(Items drawn from a data source)
-- Begin --

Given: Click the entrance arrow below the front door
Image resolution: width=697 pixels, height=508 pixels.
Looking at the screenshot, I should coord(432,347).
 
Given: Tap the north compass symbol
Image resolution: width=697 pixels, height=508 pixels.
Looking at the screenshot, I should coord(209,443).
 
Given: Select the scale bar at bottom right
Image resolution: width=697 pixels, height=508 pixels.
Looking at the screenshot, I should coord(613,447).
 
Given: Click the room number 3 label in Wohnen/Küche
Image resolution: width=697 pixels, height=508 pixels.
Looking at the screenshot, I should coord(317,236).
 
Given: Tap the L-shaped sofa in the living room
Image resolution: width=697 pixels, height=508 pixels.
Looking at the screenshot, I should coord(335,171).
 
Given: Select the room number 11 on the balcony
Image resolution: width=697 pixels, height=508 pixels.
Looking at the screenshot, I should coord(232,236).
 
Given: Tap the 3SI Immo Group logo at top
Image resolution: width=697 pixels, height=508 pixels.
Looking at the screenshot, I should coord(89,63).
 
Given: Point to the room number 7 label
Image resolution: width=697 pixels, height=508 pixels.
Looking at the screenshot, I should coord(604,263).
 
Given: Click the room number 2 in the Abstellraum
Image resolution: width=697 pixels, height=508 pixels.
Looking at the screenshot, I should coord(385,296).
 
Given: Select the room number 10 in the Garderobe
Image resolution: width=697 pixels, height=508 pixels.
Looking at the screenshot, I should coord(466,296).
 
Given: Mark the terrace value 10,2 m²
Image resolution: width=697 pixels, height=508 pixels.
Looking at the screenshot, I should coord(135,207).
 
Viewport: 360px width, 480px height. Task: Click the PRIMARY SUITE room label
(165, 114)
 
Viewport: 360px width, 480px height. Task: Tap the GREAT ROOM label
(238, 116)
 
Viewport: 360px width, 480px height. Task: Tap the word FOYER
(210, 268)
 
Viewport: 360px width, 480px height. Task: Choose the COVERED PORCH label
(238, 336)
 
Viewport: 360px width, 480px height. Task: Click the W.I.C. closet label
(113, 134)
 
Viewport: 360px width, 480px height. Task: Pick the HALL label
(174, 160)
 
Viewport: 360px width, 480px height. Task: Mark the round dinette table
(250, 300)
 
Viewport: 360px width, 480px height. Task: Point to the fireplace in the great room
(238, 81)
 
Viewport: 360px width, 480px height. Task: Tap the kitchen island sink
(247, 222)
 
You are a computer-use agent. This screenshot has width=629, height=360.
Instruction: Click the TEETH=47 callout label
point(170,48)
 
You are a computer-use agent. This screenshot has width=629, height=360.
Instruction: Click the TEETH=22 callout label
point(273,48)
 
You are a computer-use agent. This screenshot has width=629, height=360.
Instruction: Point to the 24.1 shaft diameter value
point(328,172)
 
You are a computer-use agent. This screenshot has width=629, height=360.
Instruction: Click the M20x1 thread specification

-- End --

◆ Do this
Pull out each line of the listing above that contains the string "coord".

◆ Worked solution
Looking at the screenshot, I should coord(432,347).
Looking at the screenshot, I should coord(209,443).
Looking at the screenshot, I should coord(613,447).
Looking at the screenshot, I should coord(317,236).
Looking at the screenshot, I should coord(335,171).
Looking at the screenshot, I should coord(232,236).
Looking at the screenshot, I should coord(89,63).
Looking at the screenshot, I should coord(604,263).
Looking at the screenshot, I should coord(385,296).
Looking at the screenshot, I should coord(466,296).
Looking at the screenshot, I should coord(135,207).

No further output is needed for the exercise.